We studied hnRNP K-regulated MMPs by analyzing the expression profiles of MMP family genes in NPC tissues and hnRNP K-knockdown NPC cells using Affymetrix microarray analysis and quantitative RT-PCR. The association of hnRNP K and MMP12 expression in 82 clinically proven NPC cases was determined by immunohistochemical analysis. The hnRNP K-mediated MMP12 regulation was determined by zymography and Western blot, as well as by promoter, DNA pull-down and chromatin immunoprecipitation (ChIP) assays. The functional role of MMP12 in cell migration and invasion was demonstrated by MMP12-knockdown and the treatment of MMP12-specific inhibitor, PF-356231.
MMP12 was overexpressed in NPC tissues, and this high level of expression was significantly correlated with high-level expression of hnRNP K (P = 0.026). The levels of mRNA, protein and enzyme activity of MMP12 were reduced in hnRNP K-knockdown NPC cells. HnRNP K interacting with the region spanning −42 to −33 bp of the transcription start site triggered transcriptional activation of the MMP12 promoter. Furthermore, inhibiting MMP12 by MMP12 knockdown and MMP12-specific inhibitor, PF-356231, significantly reduced the migration and invasion of NPC cells.

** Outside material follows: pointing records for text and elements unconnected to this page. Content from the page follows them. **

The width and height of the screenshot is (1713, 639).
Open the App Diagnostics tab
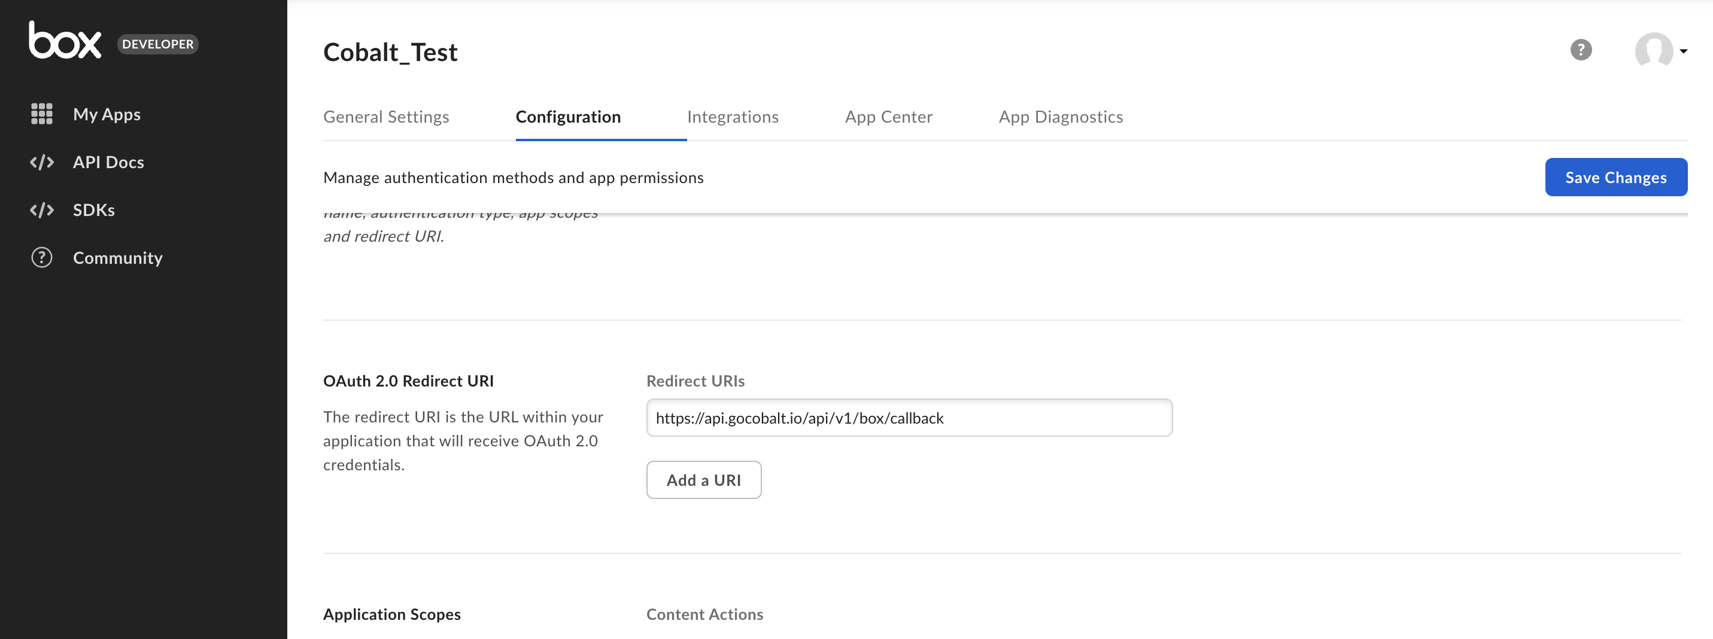(1060, 116)
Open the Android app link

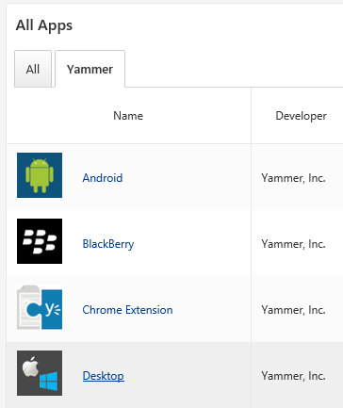pyautogui.click(x=103, y=178)
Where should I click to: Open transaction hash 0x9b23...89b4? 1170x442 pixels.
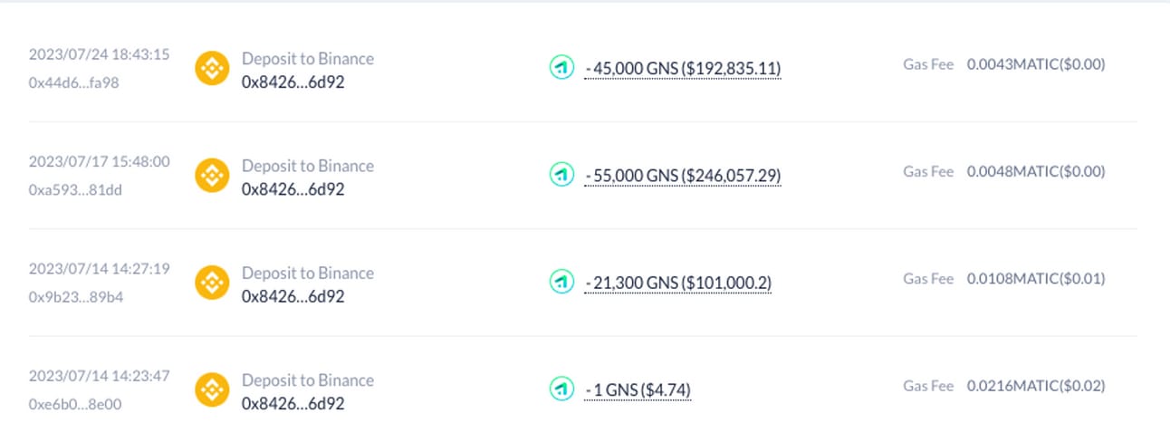pyautogui.click(x=75, y=296)
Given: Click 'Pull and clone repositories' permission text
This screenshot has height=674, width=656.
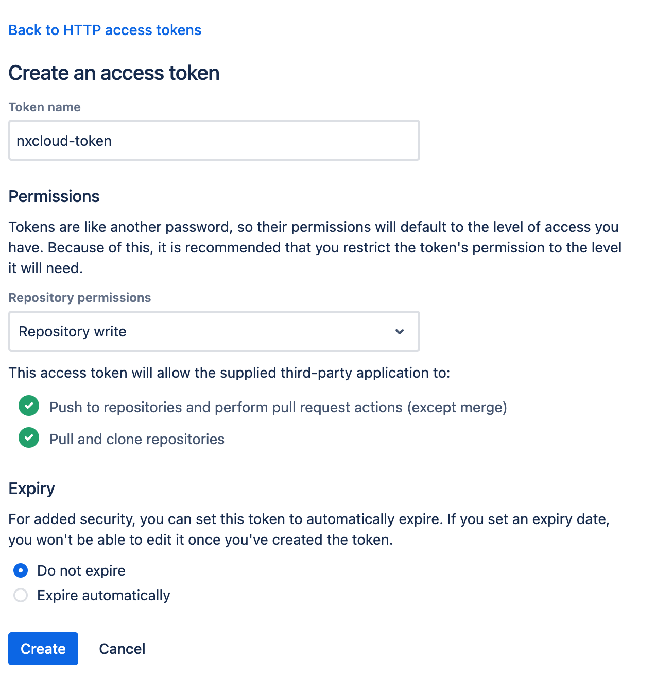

Overexpression of MMP12 was significantly correlated with hnRNP K in NPC tissues. HnRNP K can induce MMP12 expression and enzyme activity through activating MMP12 promoter, which promotes cell migration and invasion in NPC cells. In vitro experiments suggest that NPC metastasis with high MMP12 expression may be treated with PF-356231. HnRNP K and MMP12 may be potential therapeutic markers for NPC, but additional validation studies are warranted.